PROBLEM TO WORK ON: Check each line of the entries for the string "header". Report only how many lines have it.

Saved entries
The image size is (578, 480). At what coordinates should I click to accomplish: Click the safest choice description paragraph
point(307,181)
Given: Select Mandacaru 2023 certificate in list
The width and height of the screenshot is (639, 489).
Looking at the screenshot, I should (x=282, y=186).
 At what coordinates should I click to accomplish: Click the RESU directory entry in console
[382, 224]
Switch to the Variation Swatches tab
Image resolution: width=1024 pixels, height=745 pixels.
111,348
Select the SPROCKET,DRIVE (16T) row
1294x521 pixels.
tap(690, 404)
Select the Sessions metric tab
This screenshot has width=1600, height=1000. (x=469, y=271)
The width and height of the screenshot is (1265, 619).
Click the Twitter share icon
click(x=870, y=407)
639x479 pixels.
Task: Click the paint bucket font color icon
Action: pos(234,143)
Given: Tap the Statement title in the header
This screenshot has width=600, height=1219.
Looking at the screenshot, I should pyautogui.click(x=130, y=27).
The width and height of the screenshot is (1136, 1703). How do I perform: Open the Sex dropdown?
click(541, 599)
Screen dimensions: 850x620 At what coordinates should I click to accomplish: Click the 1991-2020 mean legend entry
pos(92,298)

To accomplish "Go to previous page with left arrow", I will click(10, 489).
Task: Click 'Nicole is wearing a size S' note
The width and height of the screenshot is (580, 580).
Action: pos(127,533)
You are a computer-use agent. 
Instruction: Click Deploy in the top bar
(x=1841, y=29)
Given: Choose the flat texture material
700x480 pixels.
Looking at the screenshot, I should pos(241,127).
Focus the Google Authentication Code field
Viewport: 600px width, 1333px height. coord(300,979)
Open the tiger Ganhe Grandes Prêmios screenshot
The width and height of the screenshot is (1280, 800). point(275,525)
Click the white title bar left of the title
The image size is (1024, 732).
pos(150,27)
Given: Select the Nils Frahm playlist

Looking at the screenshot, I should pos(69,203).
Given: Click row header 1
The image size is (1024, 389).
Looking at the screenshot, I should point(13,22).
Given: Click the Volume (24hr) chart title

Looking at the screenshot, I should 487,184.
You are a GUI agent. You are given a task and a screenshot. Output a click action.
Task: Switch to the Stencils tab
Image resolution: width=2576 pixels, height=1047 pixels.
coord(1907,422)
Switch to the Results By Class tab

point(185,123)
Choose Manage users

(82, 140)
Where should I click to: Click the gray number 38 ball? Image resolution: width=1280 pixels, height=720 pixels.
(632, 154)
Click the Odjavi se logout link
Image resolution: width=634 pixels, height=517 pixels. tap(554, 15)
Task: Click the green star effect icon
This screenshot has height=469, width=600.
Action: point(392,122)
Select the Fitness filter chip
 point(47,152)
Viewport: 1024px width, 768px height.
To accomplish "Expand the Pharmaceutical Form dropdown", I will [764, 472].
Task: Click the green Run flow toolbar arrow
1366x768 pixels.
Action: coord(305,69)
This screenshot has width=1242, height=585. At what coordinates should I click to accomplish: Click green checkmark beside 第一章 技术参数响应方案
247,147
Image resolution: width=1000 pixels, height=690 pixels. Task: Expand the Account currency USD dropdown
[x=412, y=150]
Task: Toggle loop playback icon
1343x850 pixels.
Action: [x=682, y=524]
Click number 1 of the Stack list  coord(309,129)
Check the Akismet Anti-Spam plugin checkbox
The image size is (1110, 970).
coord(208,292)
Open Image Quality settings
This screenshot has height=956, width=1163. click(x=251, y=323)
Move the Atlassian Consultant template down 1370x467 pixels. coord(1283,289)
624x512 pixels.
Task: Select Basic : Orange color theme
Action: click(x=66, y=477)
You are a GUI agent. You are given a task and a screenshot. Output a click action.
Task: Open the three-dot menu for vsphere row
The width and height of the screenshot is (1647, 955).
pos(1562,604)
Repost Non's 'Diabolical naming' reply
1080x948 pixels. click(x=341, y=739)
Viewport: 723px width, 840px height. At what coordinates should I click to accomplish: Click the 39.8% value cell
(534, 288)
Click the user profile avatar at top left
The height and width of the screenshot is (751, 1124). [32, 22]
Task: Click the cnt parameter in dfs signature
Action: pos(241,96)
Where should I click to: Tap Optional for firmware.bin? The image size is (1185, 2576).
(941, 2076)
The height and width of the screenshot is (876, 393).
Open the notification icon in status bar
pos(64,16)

ANSWER SECTION: 2